(Recorded data)
--------

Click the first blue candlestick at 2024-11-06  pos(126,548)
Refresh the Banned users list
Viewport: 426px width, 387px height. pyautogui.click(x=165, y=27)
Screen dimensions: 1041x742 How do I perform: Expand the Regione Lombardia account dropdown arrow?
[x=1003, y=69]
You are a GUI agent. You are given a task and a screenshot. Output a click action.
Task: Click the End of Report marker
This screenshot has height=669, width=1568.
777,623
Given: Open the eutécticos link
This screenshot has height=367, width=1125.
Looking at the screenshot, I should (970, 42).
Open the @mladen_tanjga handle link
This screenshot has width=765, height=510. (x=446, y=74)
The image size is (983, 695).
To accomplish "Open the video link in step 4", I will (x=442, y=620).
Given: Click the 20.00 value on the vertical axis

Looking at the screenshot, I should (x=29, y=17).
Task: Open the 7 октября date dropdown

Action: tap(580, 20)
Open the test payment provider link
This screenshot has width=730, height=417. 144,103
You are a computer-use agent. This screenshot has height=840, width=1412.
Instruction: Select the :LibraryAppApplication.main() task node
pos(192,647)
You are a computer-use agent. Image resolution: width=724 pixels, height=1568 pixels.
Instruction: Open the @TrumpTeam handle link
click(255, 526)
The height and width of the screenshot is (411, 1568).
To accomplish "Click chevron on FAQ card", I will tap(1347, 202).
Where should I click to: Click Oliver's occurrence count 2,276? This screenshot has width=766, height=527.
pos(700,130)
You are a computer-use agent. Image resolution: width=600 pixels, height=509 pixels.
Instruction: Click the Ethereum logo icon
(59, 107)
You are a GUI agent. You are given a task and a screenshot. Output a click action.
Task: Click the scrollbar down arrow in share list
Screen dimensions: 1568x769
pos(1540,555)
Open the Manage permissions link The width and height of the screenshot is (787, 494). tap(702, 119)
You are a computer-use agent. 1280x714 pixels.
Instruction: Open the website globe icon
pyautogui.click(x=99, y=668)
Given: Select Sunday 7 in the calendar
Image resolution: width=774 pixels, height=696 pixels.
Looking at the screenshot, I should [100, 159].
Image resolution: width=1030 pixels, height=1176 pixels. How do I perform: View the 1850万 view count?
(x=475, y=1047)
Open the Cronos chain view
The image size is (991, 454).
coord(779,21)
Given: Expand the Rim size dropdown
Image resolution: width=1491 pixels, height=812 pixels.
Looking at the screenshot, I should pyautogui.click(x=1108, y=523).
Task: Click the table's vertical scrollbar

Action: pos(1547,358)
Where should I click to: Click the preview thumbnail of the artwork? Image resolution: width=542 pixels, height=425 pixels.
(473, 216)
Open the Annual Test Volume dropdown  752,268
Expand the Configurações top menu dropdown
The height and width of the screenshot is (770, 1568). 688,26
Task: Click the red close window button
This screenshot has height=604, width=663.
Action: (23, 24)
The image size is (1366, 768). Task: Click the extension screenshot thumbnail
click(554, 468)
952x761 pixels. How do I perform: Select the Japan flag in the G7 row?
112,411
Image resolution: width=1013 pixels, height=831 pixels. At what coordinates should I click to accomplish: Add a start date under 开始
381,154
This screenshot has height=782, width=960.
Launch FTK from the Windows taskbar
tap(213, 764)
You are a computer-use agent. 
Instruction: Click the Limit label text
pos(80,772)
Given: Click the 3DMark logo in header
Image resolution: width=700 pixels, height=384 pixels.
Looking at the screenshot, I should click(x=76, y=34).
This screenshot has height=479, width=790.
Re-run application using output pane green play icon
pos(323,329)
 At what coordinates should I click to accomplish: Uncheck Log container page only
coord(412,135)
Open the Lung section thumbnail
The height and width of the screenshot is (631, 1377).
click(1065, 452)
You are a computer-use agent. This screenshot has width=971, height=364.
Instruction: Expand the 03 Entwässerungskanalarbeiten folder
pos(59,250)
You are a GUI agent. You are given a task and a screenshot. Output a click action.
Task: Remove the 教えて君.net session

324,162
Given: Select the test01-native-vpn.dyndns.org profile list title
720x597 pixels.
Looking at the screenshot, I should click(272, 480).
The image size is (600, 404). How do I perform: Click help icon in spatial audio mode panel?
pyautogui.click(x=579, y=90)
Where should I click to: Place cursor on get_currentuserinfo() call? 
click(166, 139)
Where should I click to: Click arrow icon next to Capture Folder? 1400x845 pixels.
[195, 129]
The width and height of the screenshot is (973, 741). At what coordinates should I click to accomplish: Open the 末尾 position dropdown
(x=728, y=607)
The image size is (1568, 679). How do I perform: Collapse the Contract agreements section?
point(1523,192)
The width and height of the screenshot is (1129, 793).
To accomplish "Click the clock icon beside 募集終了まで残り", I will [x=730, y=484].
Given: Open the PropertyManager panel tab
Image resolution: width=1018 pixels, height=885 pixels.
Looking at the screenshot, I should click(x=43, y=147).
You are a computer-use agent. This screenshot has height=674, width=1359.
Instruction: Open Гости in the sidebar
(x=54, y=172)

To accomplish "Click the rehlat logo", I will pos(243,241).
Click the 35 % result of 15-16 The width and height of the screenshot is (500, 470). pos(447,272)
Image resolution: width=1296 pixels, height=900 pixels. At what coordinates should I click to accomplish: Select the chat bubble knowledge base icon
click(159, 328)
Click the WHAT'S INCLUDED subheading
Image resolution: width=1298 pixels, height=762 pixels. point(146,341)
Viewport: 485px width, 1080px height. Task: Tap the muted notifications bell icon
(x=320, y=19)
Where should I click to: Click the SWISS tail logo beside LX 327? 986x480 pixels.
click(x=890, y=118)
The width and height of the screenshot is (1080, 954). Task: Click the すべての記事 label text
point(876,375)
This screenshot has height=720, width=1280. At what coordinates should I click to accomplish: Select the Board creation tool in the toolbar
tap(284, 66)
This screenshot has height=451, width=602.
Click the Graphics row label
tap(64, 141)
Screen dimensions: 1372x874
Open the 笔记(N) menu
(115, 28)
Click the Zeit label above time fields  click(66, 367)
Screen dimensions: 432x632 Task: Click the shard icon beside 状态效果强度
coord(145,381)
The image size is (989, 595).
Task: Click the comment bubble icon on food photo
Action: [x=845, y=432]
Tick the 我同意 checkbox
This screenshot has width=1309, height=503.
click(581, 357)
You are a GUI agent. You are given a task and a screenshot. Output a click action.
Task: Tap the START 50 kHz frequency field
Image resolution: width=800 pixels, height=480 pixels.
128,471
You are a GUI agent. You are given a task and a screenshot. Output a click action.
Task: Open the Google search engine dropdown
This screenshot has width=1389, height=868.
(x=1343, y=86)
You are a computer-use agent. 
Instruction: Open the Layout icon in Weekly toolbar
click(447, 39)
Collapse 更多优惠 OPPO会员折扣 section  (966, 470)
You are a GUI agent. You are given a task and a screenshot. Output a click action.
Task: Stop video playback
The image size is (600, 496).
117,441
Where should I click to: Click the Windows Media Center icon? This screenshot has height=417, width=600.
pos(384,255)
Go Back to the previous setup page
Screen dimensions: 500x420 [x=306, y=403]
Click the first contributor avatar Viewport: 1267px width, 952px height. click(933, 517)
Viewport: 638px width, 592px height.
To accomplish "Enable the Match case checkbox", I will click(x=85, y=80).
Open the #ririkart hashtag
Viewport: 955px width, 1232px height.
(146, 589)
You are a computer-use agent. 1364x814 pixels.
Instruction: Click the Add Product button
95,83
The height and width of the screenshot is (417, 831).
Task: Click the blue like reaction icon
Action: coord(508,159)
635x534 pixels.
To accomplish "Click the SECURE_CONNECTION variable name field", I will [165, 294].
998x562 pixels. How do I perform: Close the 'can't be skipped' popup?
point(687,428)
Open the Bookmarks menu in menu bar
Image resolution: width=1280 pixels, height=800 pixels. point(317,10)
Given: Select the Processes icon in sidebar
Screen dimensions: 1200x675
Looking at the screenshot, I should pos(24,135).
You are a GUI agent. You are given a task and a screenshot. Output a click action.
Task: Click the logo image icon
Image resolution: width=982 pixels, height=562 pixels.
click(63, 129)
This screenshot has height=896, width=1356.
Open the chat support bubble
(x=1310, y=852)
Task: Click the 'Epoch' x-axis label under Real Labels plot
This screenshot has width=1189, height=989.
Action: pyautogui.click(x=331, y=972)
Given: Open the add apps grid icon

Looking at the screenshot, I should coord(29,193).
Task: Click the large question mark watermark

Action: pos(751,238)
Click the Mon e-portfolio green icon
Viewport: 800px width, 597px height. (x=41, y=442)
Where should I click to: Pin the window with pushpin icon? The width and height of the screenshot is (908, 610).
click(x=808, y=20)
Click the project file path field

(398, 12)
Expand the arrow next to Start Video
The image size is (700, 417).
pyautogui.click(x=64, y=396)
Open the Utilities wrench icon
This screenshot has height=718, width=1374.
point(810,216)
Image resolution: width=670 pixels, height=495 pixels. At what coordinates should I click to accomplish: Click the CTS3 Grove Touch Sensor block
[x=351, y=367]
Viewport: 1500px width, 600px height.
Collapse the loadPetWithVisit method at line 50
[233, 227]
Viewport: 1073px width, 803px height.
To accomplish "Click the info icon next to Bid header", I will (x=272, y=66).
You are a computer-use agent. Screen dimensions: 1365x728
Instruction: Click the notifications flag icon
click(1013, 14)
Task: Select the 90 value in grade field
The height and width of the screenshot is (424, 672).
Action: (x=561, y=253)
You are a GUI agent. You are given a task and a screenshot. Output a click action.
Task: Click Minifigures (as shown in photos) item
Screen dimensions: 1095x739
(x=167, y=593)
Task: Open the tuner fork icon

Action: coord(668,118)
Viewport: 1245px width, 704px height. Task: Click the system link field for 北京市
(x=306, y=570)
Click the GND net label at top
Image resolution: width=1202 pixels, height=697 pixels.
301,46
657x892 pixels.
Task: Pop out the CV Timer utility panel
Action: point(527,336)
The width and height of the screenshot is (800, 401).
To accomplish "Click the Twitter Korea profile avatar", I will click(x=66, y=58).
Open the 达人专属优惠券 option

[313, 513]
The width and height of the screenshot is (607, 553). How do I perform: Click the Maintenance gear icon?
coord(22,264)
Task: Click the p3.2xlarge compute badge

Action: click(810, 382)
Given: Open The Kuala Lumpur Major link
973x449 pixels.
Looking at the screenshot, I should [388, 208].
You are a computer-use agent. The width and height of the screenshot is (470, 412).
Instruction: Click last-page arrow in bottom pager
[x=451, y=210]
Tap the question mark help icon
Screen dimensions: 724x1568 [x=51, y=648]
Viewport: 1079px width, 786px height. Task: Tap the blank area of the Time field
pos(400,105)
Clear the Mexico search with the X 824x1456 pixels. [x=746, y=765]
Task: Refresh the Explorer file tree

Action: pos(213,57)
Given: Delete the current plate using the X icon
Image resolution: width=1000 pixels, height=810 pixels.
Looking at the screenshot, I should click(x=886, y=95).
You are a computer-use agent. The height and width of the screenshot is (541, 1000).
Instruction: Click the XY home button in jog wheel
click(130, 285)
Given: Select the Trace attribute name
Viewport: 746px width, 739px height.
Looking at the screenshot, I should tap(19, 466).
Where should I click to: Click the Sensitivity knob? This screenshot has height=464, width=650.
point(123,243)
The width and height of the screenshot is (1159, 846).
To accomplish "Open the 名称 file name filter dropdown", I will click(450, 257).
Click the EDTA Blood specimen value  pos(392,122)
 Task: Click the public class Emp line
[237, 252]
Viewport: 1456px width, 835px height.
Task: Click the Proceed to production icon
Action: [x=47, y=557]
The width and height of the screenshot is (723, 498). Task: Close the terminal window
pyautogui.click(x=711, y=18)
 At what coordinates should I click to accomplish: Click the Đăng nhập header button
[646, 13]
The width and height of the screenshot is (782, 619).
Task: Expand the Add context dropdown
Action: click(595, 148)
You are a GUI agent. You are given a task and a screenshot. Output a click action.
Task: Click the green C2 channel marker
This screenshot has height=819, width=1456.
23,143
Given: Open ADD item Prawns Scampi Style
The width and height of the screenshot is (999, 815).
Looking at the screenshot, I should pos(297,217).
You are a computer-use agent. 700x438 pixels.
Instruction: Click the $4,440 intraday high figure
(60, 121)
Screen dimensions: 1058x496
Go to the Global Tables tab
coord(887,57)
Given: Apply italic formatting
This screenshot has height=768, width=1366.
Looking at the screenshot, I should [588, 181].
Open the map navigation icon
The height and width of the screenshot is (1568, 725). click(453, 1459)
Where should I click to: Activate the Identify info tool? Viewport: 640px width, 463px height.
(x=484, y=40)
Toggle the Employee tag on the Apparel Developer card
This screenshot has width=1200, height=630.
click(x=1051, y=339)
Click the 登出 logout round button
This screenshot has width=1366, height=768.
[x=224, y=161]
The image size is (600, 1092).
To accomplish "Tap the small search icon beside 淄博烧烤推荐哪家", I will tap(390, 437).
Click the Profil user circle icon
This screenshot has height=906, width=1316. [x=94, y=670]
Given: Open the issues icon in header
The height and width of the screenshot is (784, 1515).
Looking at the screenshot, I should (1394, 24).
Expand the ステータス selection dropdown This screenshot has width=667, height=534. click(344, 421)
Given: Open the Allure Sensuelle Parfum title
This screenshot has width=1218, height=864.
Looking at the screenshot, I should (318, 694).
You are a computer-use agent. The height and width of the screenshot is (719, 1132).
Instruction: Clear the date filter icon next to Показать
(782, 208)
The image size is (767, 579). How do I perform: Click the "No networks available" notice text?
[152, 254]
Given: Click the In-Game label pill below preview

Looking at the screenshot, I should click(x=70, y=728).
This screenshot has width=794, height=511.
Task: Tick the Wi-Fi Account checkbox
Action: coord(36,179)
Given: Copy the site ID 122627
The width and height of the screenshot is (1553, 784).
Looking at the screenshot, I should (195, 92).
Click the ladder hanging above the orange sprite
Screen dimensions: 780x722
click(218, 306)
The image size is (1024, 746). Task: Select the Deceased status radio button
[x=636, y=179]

--------

== PROBLEM ==
Wherever "name" occurs in the entries above, copy the line it sits on.

== ANSWER ==
To accomplish "Click the SECURE_CONNECTION variable name field", I will [165, 294].
Given: Select the Trace attribute name
To accomplish "Open the 名称 file name filter dropdown", I will click(450, 257).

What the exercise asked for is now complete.